Purification and Partial Sequencing of High‐Affinity Progesterone‐Binding Site(s) from Porcine Liver Membranes

• Published in: European journal of biochemistry Vol. 239; no. 3; pp. 726 - 731
• Main Authors: Meyer, Christiane, Schmid, Roland, Scriba, Peter C., Wehling, Martin
• Format: Journal Article
• Language: English
• Published: Oxford, UK Blackwell Science Ltd 01.08.1996
• Subjects: Amino Acid Sequence; Animals; Binding Sites; liver; membrane‐binding site; Microsomes, Liver - chemistry; Microsomes, Liver - metabolism; Molecular Sequence Data; progesterone; Progesterone - metabolism; Receptors, Progesterone - isolation & purification; Receptors, Progesterone - metabolism; Sequence Analysis; Solubility; Swine
• ISSN: 0014-2956; 1432-1033
• DOI: 10.1111/j.1432-1033.1996.0726u.x

High‐affinity progesterone‐binding sites have been identified, characterized in and purified from porcine liver membranes. They were functionally solubilized by the non‐denaturing zwitterionic detergent 3‐[(3‐cholamidopropyl)dimethylammonio]‐1‐propanesulfonic acid (Chaps, 20 mM, detergent/protein mass ratio 4:1) at a yield of 75–80%. Using [3H]progesterone as radioligand, binding studies showed high‐affinity and low‐affinity binding sites in microsomal preparations with an apparent Kd1 of 11 nM and an apparent Kd2 of 286 nM. In solubilized fractions the high‐affinity binding sites were present at an apparent Kd of 69 nM. In both preparations, progesterone binding was time‐dependent, saturable, reversible, and showed a similar hierachy of affinities for related steroids.
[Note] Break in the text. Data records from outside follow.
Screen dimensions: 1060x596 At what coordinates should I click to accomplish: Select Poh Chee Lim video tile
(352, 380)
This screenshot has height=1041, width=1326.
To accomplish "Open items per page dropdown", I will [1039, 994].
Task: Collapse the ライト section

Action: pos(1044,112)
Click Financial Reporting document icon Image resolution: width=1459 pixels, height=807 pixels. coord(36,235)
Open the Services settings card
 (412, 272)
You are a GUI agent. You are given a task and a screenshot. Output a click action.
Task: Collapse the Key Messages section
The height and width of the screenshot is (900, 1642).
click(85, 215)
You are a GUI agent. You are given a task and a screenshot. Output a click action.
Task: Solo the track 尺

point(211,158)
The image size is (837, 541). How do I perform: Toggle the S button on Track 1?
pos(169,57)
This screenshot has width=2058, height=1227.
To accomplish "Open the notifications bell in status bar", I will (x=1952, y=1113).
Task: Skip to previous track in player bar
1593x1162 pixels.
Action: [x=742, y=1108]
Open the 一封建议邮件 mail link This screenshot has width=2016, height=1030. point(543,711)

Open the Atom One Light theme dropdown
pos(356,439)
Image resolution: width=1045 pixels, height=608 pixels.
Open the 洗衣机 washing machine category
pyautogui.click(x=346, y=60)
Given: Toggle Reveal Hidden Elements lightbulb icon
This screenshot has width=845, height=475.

A purification scheme was developed based on anion‐exchanger procedures. The purified fraction as identified by maximum specific progesterone‐binding activity contained two major polypeptides of apparent molecular masses (SDS/PAGE) of 28 kDa and 56 kDa, respectively. Sequencing of both polypeptides showed an identical amino terminus without significant identity in the amino acid sequence to any known protein primary structure.